France : l’érotisme est devenu grand public

Exposition itinérante qui sillonne la France de septembre à avril, le salon Éropolis a fait escale au Bourget, près de Paris. Il a donné l’occasion aux professionnels de l’industrie du sexe de rencontrer et de fidéliser leur public dans une ambiance décomplexée. Visite guidée.

Comme compressé dans un couloir de métro, en semaine, à 6 heures du soir. C’est la sensation que l’on éprouve en voulant sortir de la Zone 2 - celle réservée aux plus de 18 ans - du salon Éropolis qui s’est tenu au Bourget, près de Paris, à la mi-mars. Serrés comme des sardines, les uns allant dans un sens, les autres dans la direction opposée, il fallait aux visiteurs plusieurs minutes pour s’extirper de la masse et se frayer un chemin vers l’axe désiré. Les raisons d’une telle affluence : les stands comme ceux du mensuel Hot Vidéos ou de la webTV Jacquie et Michel où se trémoussent dans le plus simple appareil des actrices de film X, proies consentantes et lascives des objectifs et des smartphones braqués sur elles en permanence.

« On fait un métier atypique mais on l’aime »

Le salon Éropolis, c’est ça et plein d’autres choses encore, une célébration de l’érotisme et de la pornographie où des professionnels s’adressent à une clientèle, dans le plus strict sens commercial du terme, avec la plupart du temps, quand même, de la bonne humeur côté marchand et de la gaîté côté public.

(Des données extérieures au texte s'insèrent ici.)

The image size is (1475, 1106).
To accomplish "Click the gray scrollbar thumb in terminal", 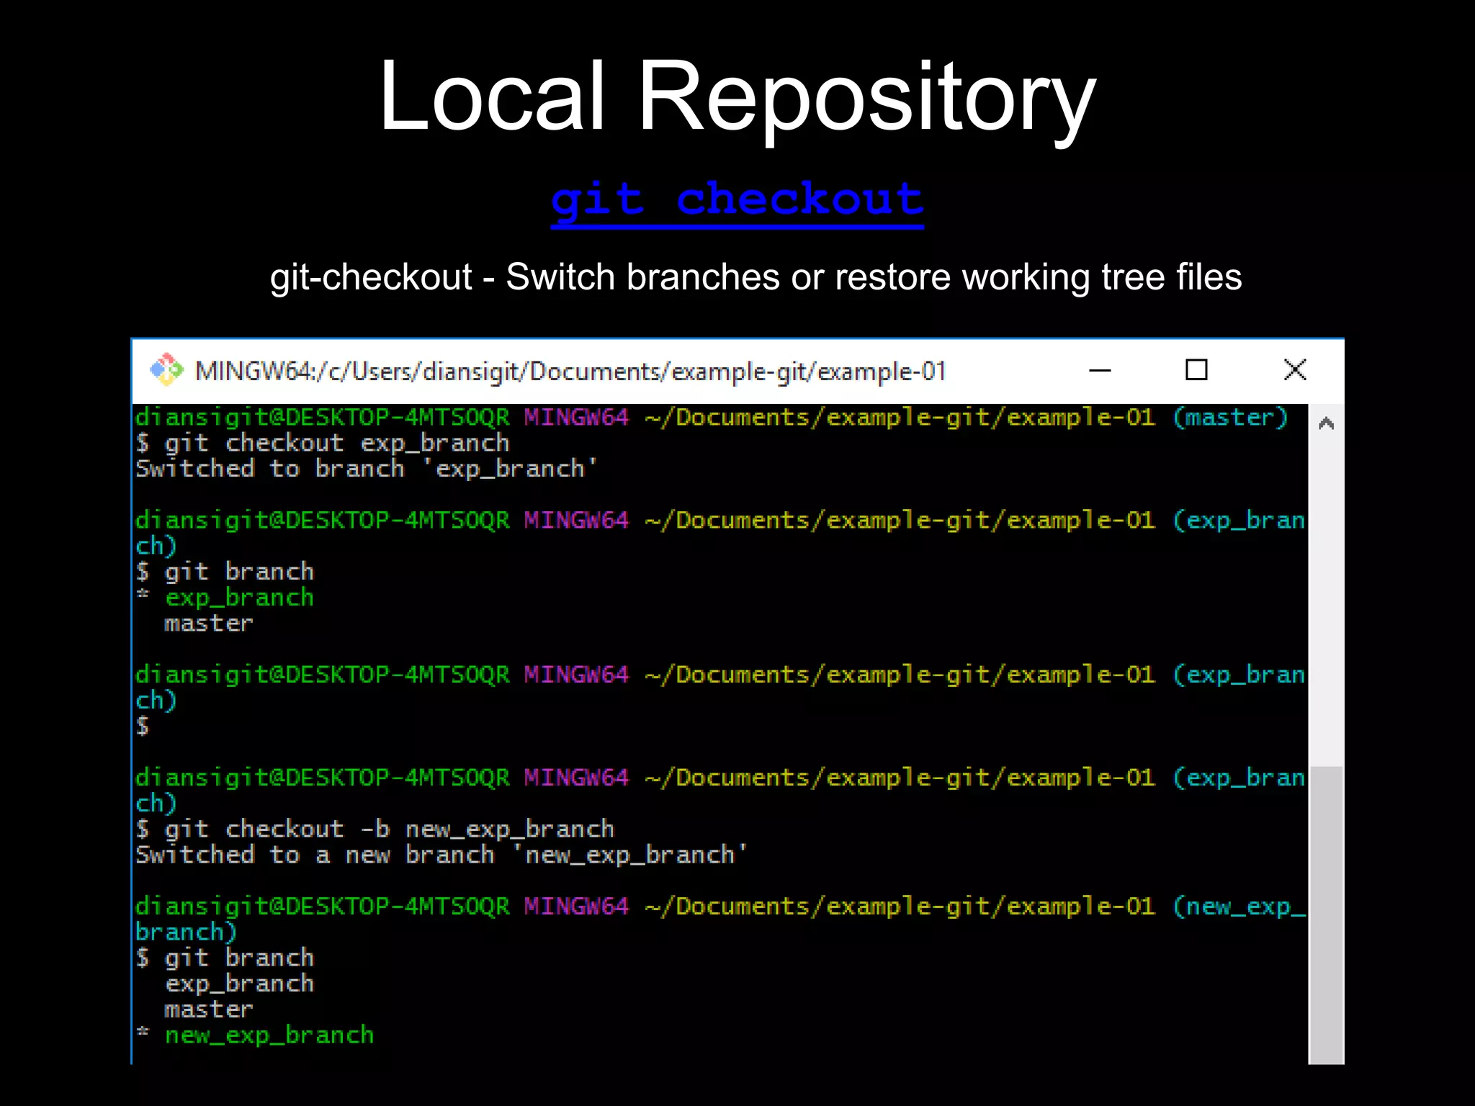I will pyautogui.click(x=1326, y=914).
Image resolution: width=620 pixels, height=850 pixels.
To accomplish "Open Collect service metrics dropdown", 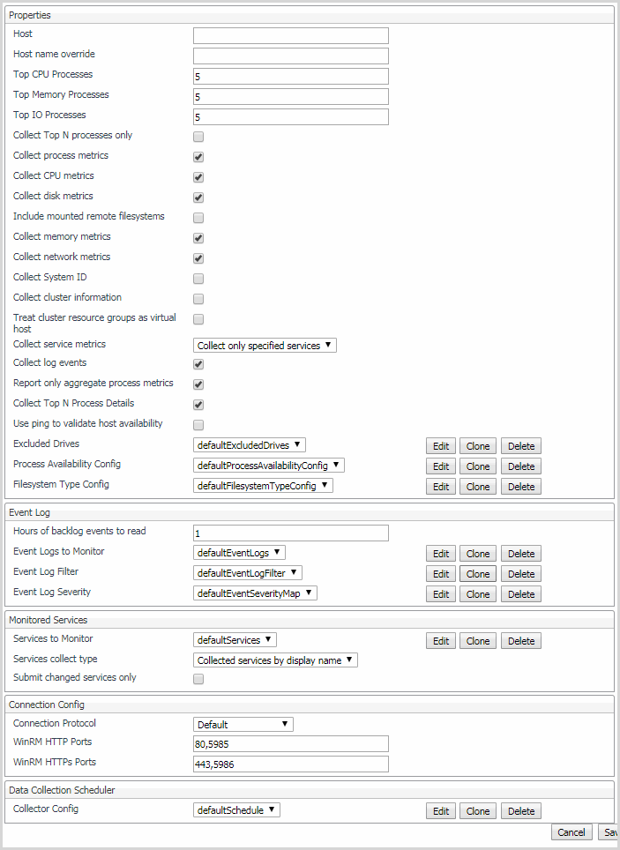I will [265, 346].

Le contraire eût été navrant. Première rencontre de cet après-midi mené au pas de charge, Christelle, la quarantaine avenante. Spécialisée dans la lingerie hommes et femmes, elle se déplace sur plus d’une vingtaine de salons de ce type durant l’année, en France et dans les pays limitrophes. Elle vend essentiellement en salon et en foire expo, n’a pas de boutique mais possède son site internet.

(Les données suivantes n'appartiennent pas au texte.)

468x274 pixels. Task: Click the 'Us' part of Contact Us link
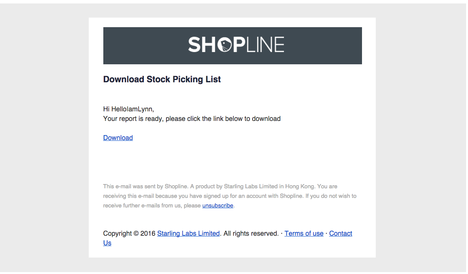[107, 243]
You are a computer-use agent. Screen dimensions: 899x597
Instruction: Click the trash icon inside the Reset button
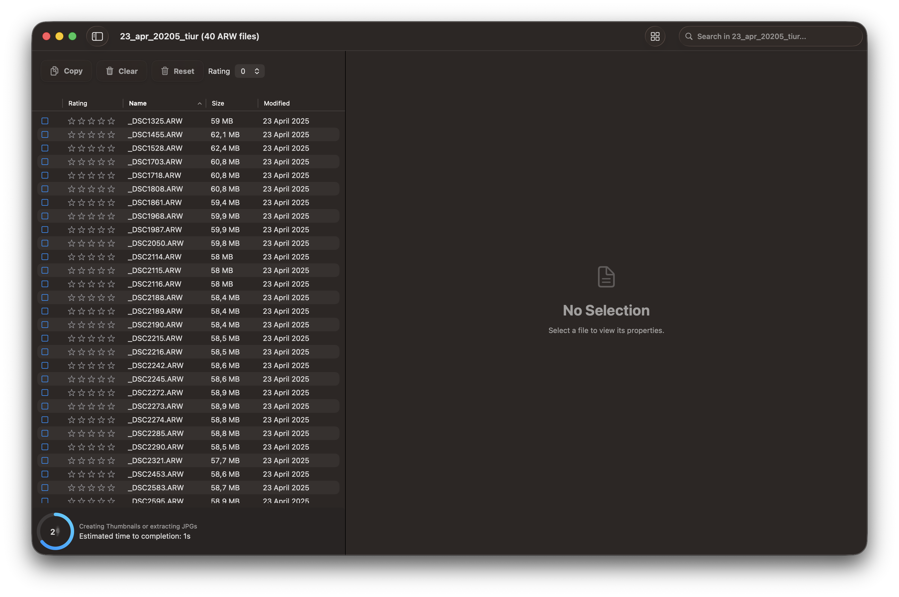pos(165,71)
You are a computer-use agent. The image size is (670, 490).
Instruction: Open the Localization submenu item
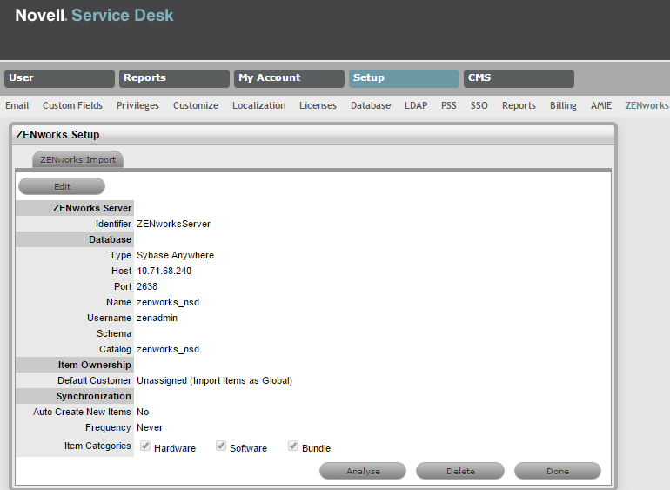pyautogui.click(x=258, y=105)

« Les gens consultent sur internet mais ils préfèrent quand même venir sur les salons pour acheter », observe-t-elle. « Chez les hommes, la tendance cette année, ce sont les slips qui deviennent de plus en plus sexy, en particulier les slips transparents, et même des slips avec de la dentelle. Pour la femme, poursuit-elle, c’est plutôt le scintillant, les strass, le brillant, depuis 2 ou 3 ans déjà ». « Les gens achètent beaucoup en couple », précise Christelle. « J’aime ce métier. Ça n’est jamais pareil. Les gens reviennent. Ils sont fidèles. On fait un métier atypique mais on l’aime et c’est l’essentiel », assure-t-elle, la mine convaincue.

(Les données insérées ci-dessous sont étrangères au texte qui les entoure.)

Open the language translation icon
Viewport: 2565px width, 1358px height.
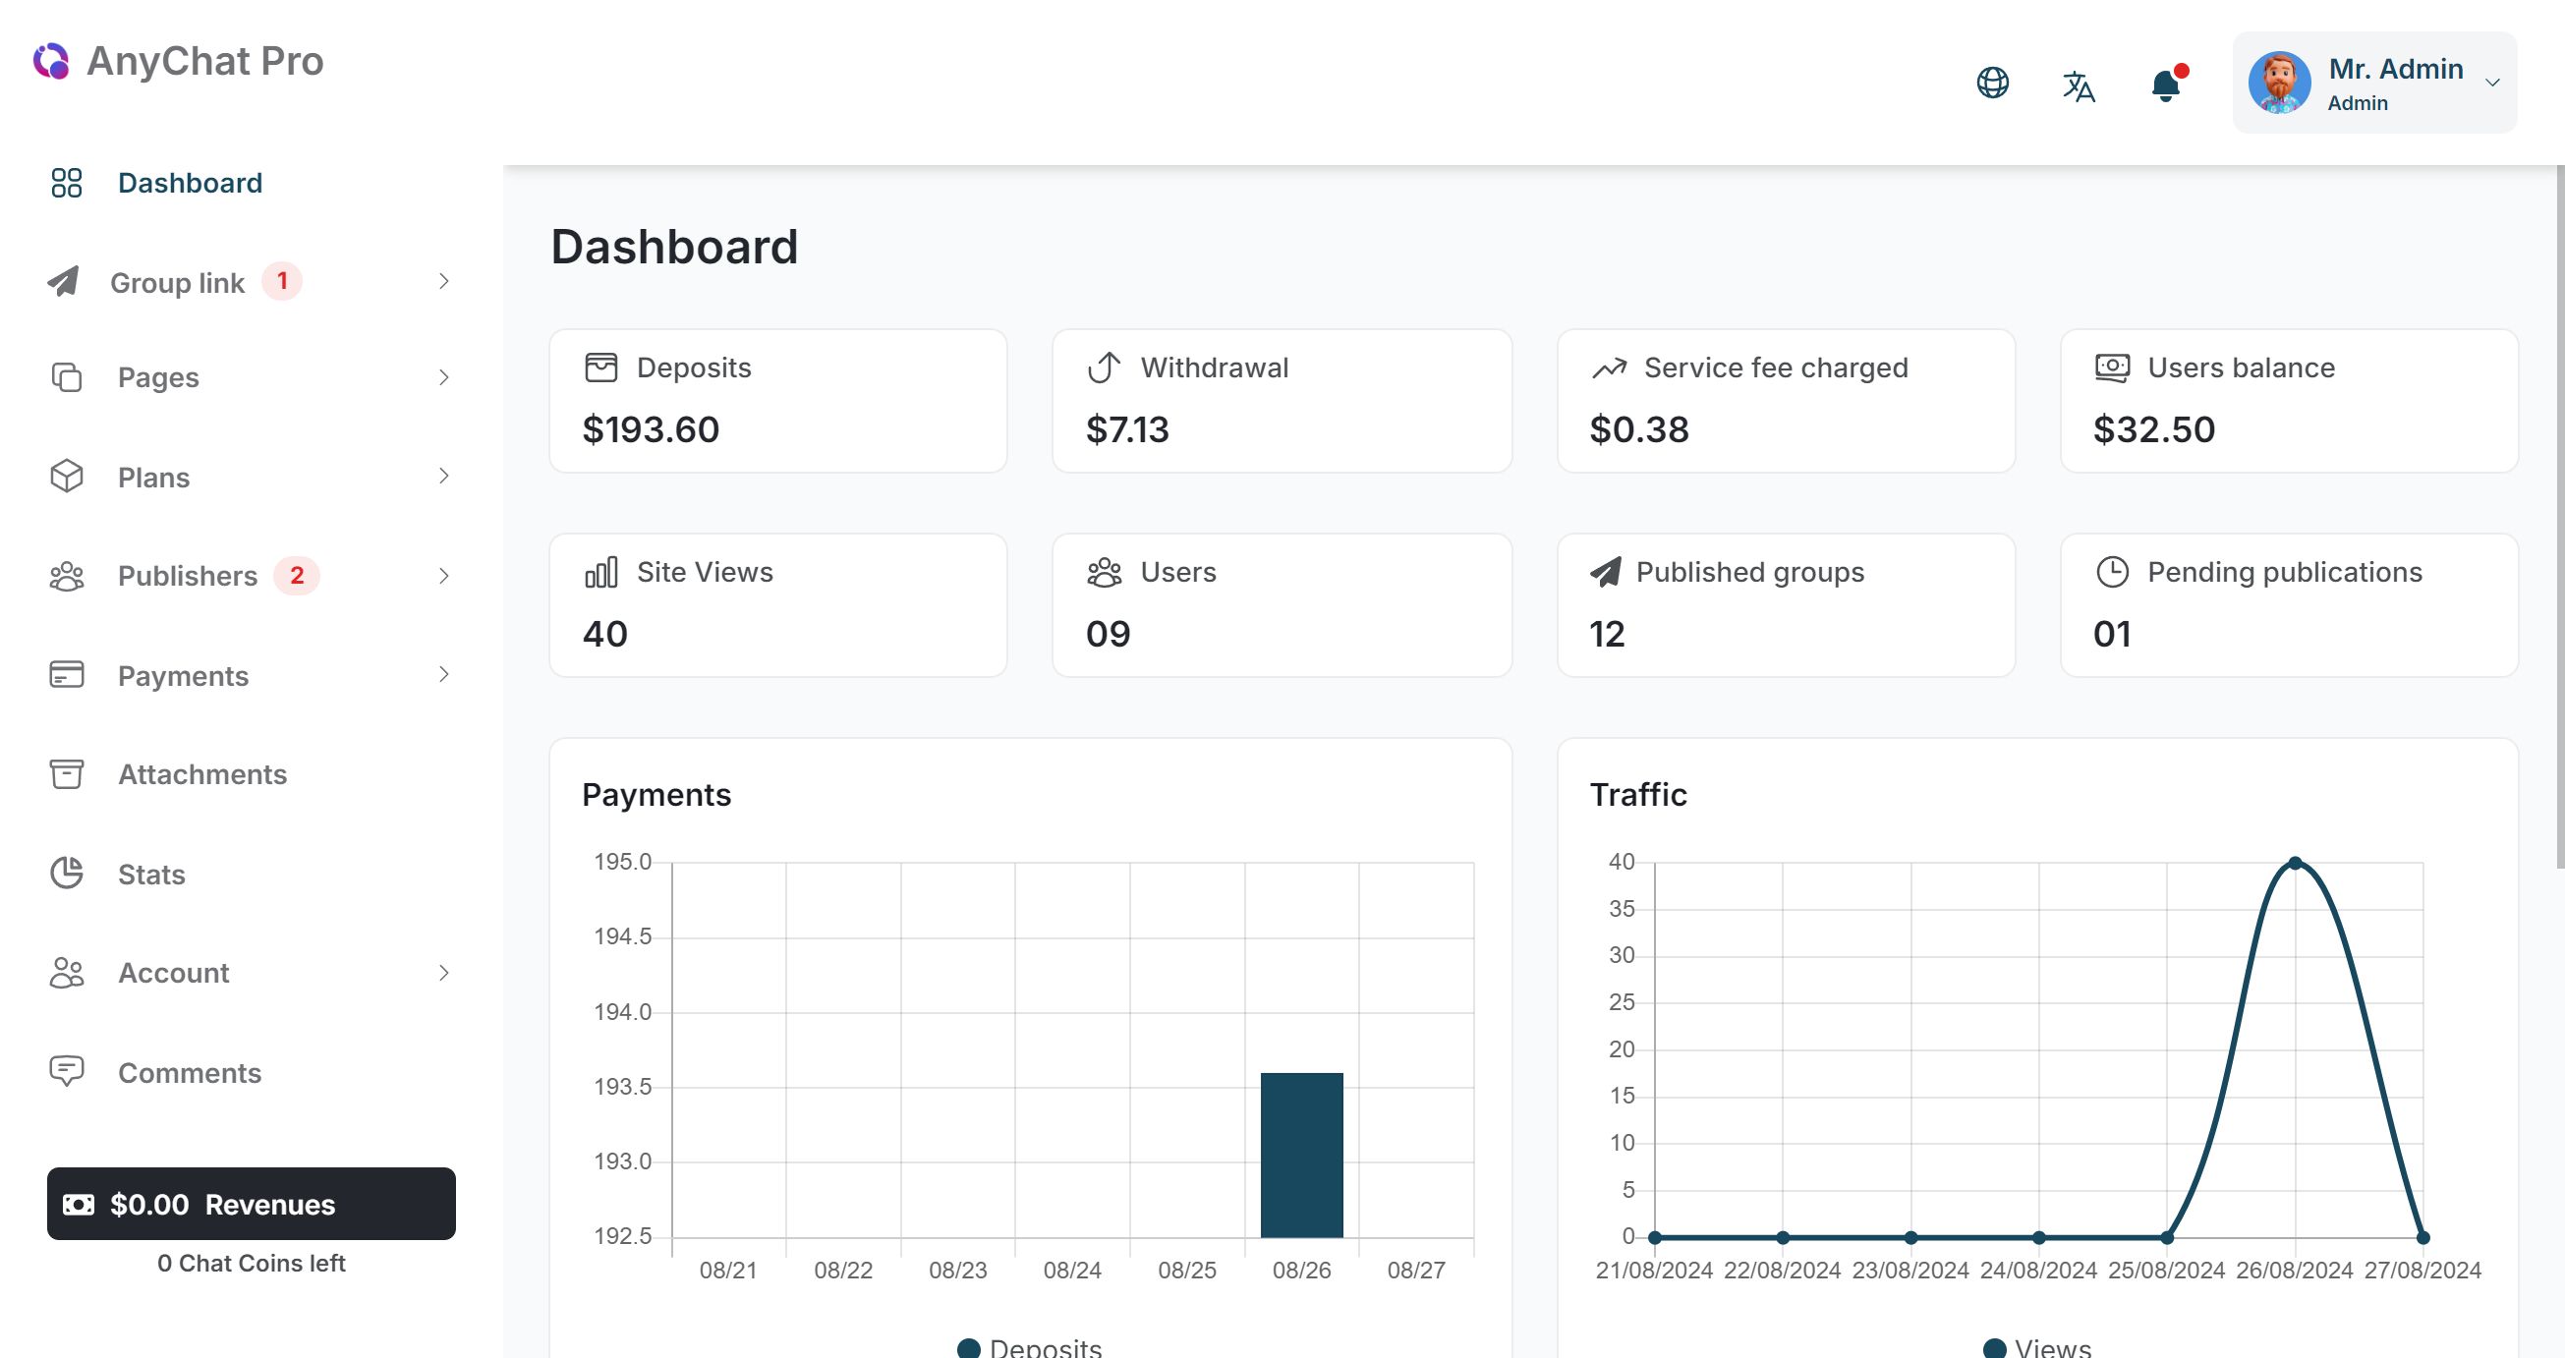tap(2078, 86)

L’amour du métier, Max et So Kelly (oui, So Kelly comme 'So Foot' ou 'So Film'), 28 ans chacun, le revendiquent pleinement. « Je suis danseuse professionnelle, strip-teaseuse et artiste en général », précise la brune élancée. « Je fais du " performing " avec Max mais, au salon, je suis là aussi pour animer les cabines, veiller à ce que tout se passe bien et que les gens repartent avec un beau souvenir, pas quelque chose de vulgaire ». Également coach sportive à ses heures, So Kelly jure ne pas travailler que pour l’argent, même si son métier est bien rémunéré. « On gagne mieux notre vie que dans le porno », claironne-t-elle. « Une scène porno, c’est 200, 250 euros. Nous, c’est ce qu’on prend pour faire un show. Sans les risques, sans être complètement nus et sans sexualité. Moi, je suis heureuse comme ça. J’ai essayé de changer de métier et je ne pourrai pas ».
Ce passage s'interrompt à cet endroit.